AI Safety Index by FLI. Summer 2025.
AI experts rate leading AI companies on key safety and security domains. 17 July 2025
Key findings
- Anthropic gets the best overall grade (C+). The firm led on risk assessments, conducting the only human participant bio-risk trials, excelled in privacy by not training on user data, conducted world-leading alignment research, delivered strong safety benchmark performance, and demonstrated governance commitment through its Public Benefit Corporation structure and proactive risk communication.
- OpenAI secured second place ahead of Google DeepMind. OpenAI distinguished itself as the only company to publish its whistleblowing policy, outlined a more robust risk management approach in its safety framework, and assessed risks on pre-mitigation models. The company also shared more details on external model evaluations, provided a detailed model specification, regularly disclosed instances of malicious misuse, and engaged comprehensively with the AI Safety Index survey.
- The industry is fundamentally unprepared for its own stated goals. Companies claim they will achieve artificial general intelligence (AGI) within the decade, yet none scored above D in Existential Safety planning. One reviewer called this disconnect “deeply disturbing,” noting that despite racing toward human-level AI, “none of the companies has anything like a coherent, actionable plan” for ensuring such systems remain safe and controllable.
- Only 3 of 7 firms report substantive testing for dangerous capabilities linked to large-scale risks such as bio- or cyber-terrorism (Anthropic, OpenAI, and Google DeepMind).

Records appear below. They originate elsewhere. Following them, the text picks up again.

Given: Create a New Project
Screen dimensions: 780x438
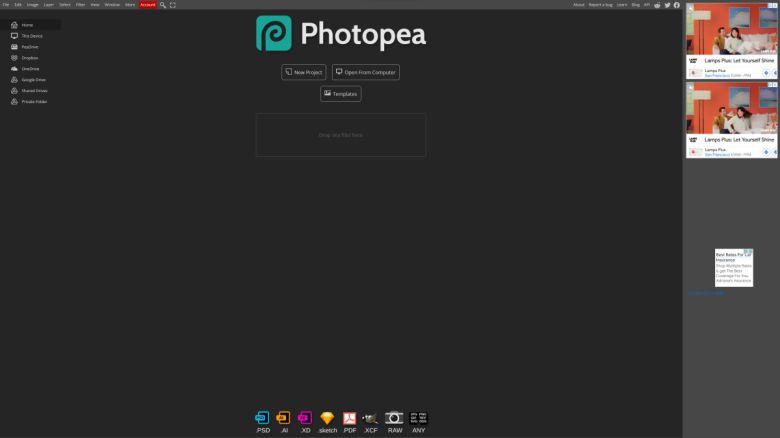Looking at the screenshot, I should (303, 72).
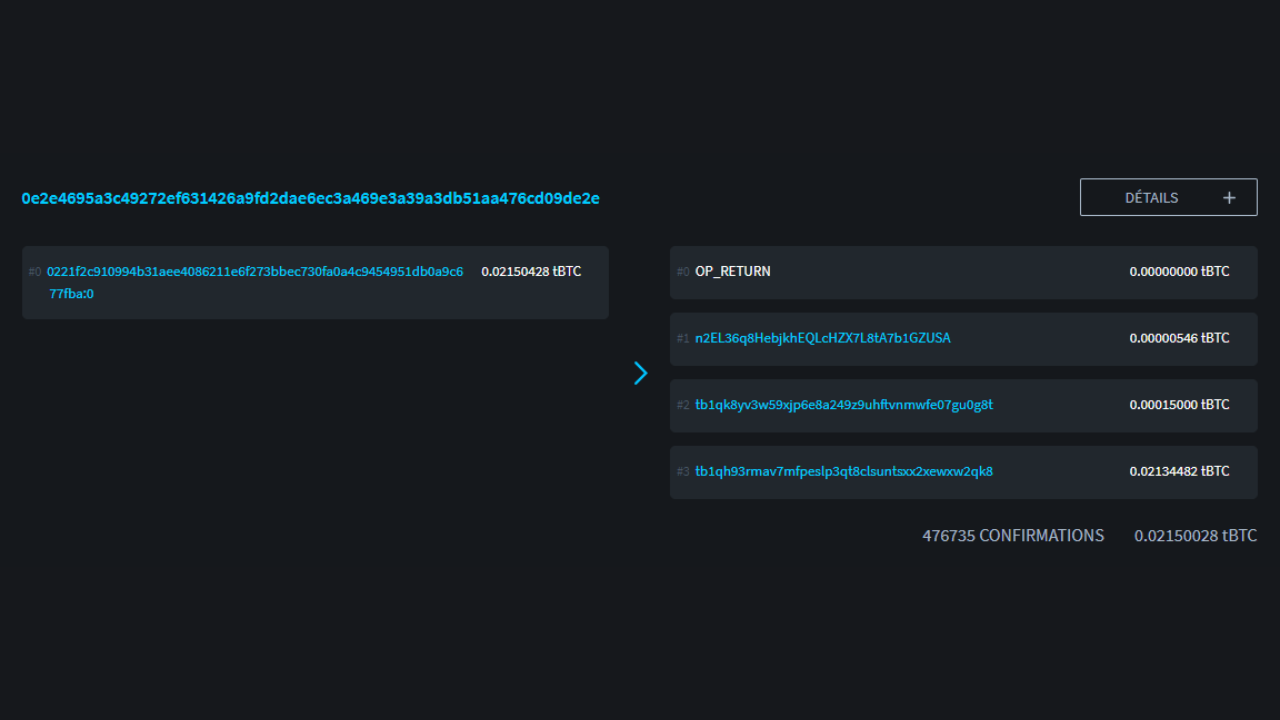The image size is (1280, 720).
Task: Open input outpoint 0221f2c910994b… link
Action: (x=254, y=272)
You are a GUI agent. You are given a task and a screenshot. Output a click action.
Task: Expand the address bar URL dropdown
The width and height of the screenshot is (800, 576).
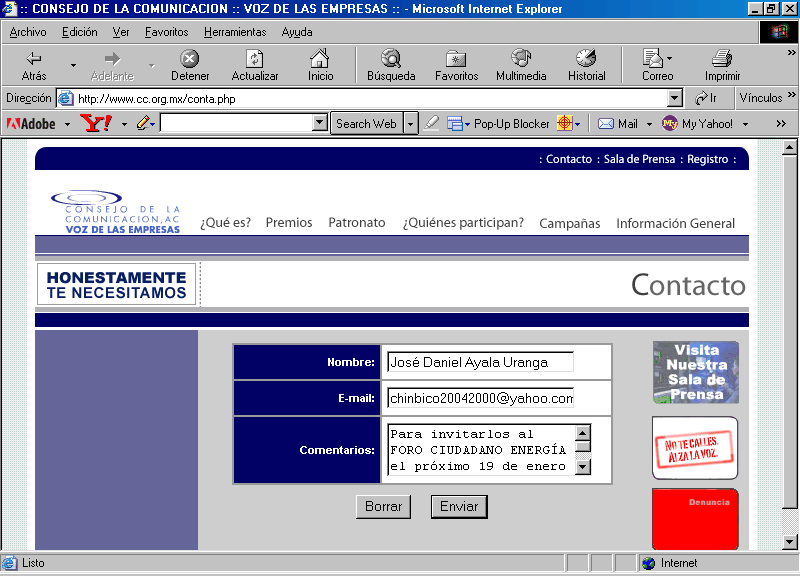click(x=675, y=99)
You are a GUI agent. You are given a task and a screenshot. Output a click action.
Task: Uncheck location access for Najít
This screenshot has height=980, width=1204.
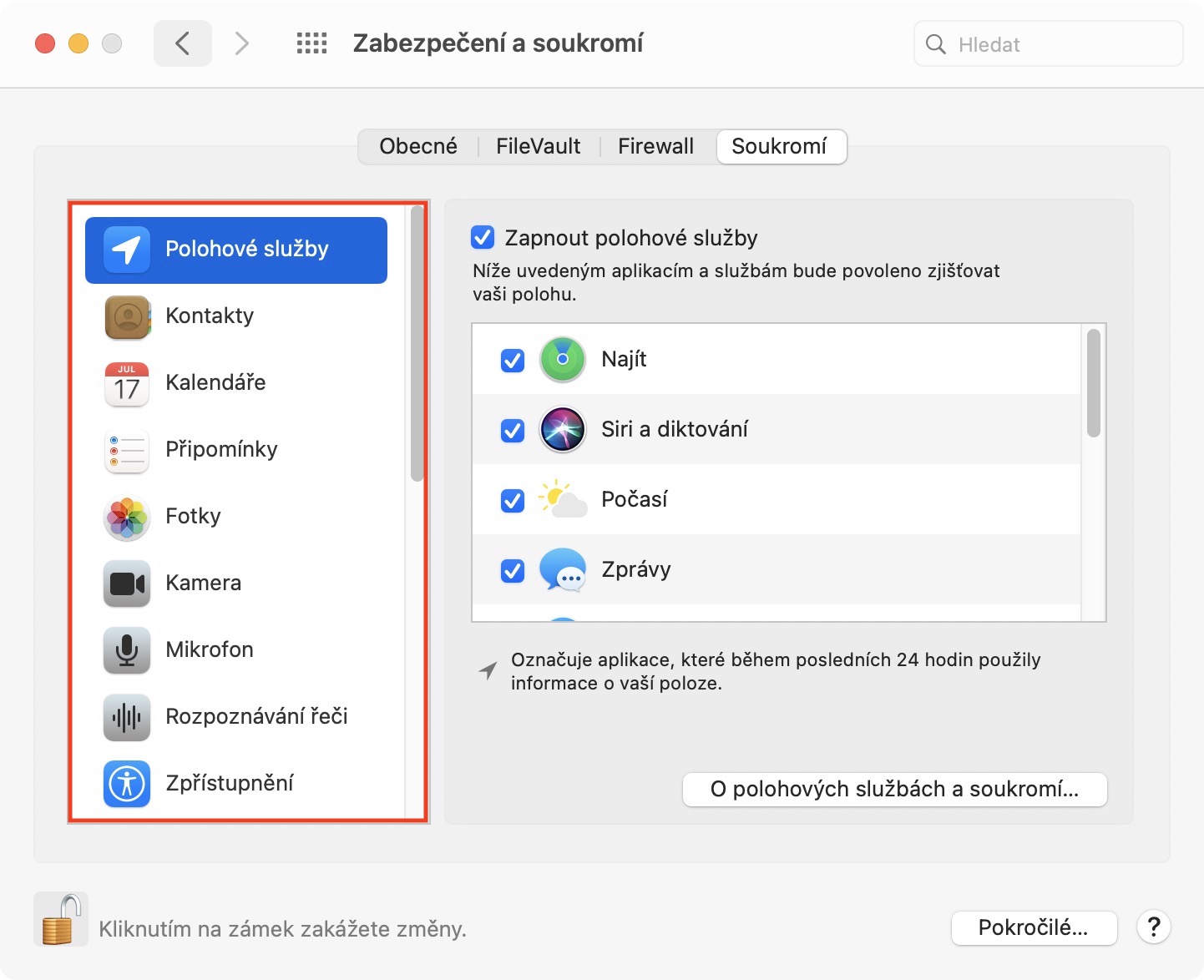coord(513,361)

While these leaders marginally improved the quality of their model cards, one reviewer warns that the underlying safety tests still miss basic risk-assessment standards: “The methodology/reasoning explicitly linking a given evaluation or experimental procedure to the risk, with limitations and qualifications, is usually absent. […] I have very low confidence that dangerous capabilities are being detected in time to prevent significant harm. Minimal overall investment in external 3rd party evaluations decreases my confidence further.”

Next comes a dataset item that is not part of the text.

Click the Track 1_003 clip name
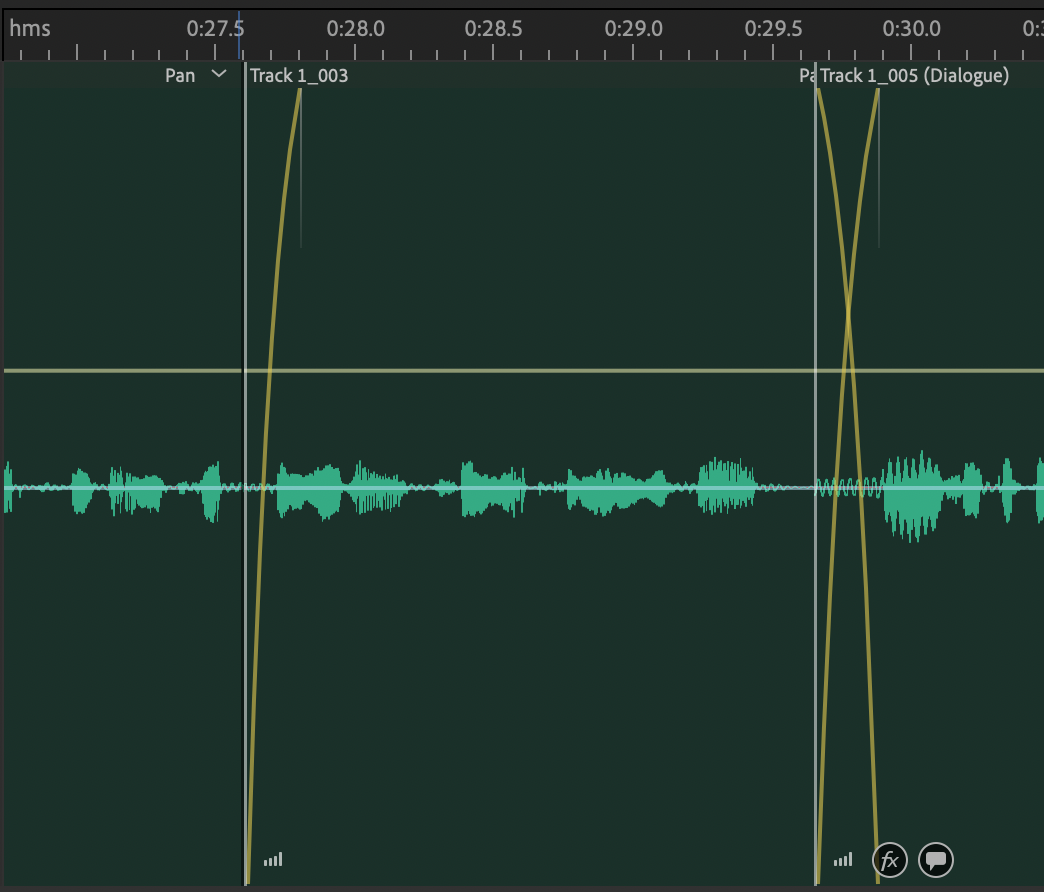Screen dimensions: 1044x892 pyautogui.click(x=299, y=75)
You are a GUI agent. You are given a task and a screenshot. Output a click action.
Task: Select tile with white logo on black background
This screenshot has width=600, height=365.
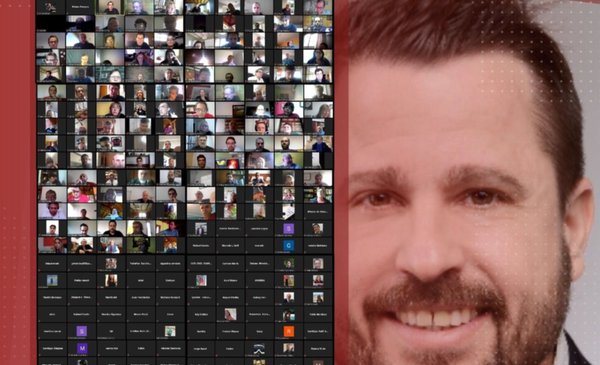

- Capabilities are accelerating faster than risk-management practice, and the gap between firms is widening. With no common regulatory floor, a few motivated companies adopt stronger controls while others neglect basic safeguards, highlighting the inadequacy of voluntary pledges.

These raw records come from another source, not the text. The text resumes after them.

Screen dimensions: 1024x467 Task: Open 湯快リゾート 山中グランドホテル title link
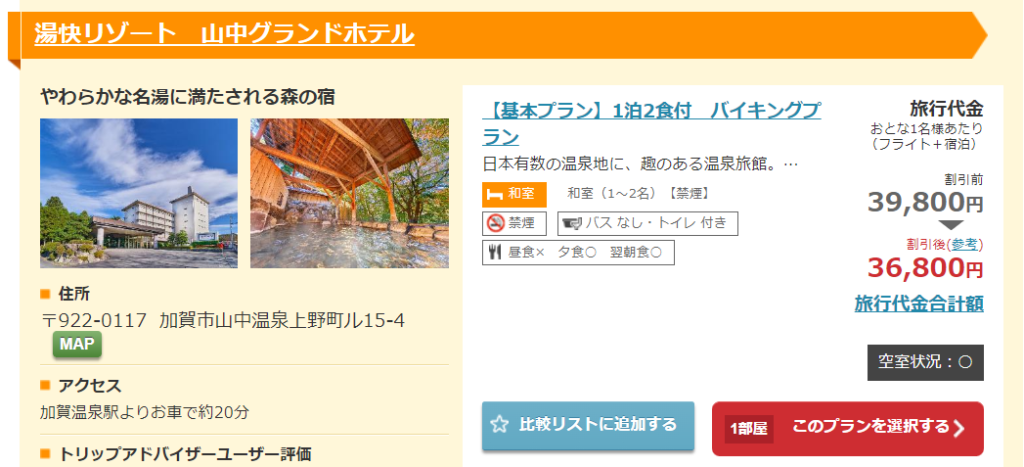pyautogui.click(x=224, y=33)
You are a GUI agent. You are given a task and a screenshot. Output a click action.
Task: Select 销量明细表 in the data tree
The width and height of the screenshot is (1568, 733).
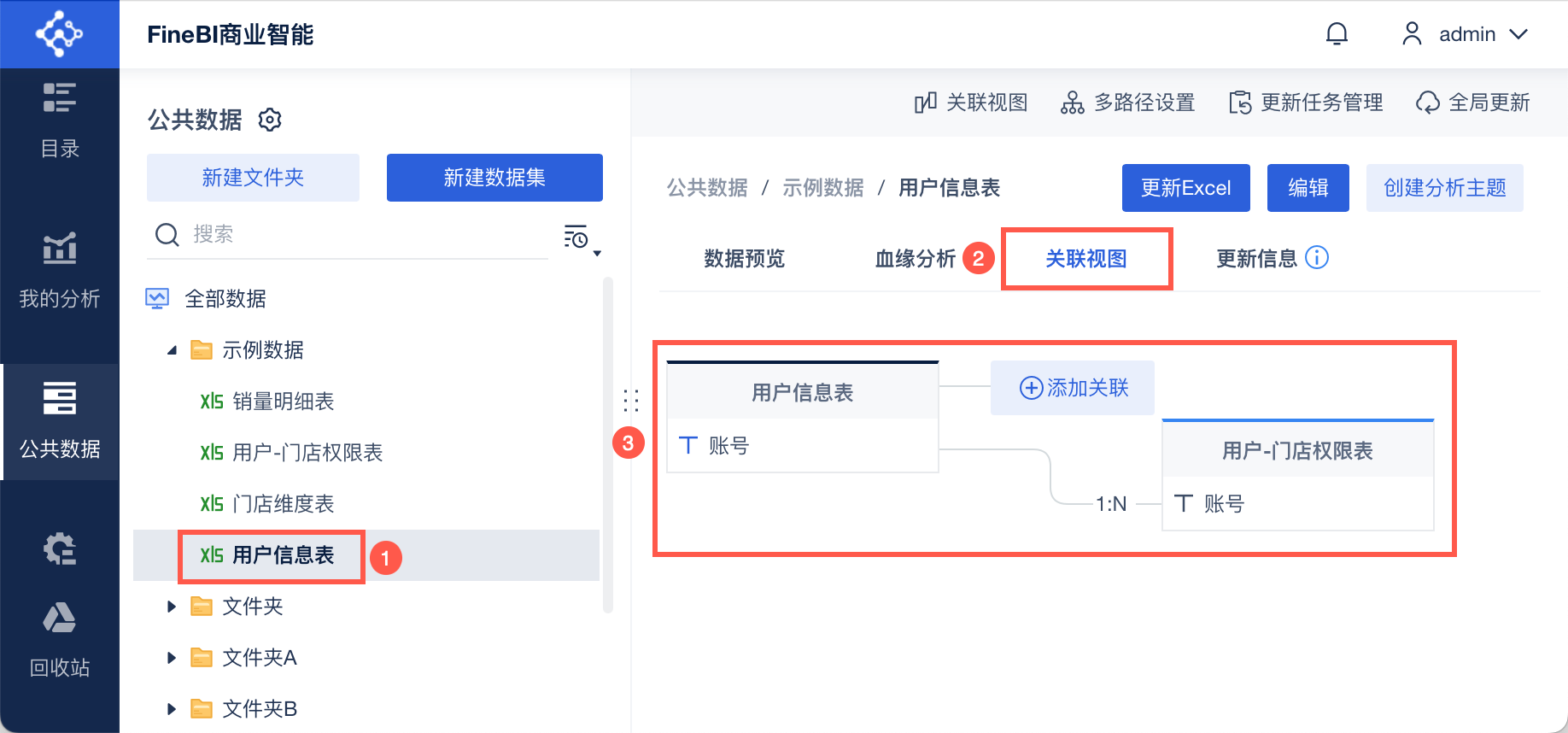pyautogui.click(x=283, y=402)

- Whistleblowing policy transparency remains a weak spot. Public whistleblowing policies are a common best practice in safety-critical industries because they enable external scrutiny. Yet, among the assessed companies, only OpenAI has published its full policy, and it did so only after media reports revealed the policy’s highly restrictive non-disparagement clauses.
- Chinese AI firms Zhipu.AI and Deepseek received failing overall grades. However, the report scores companies on norms such as self-governance and information-sharing, which are far less prominent in Chinese corporate culture. Furthermore, as China already has regulations for advanced AI development, there is less reliance on AI safety self-governance. This is in contrast to the United States and United Kingdom, where the other companies are based, and which have, as yet, passed no such regulation on frontier AI.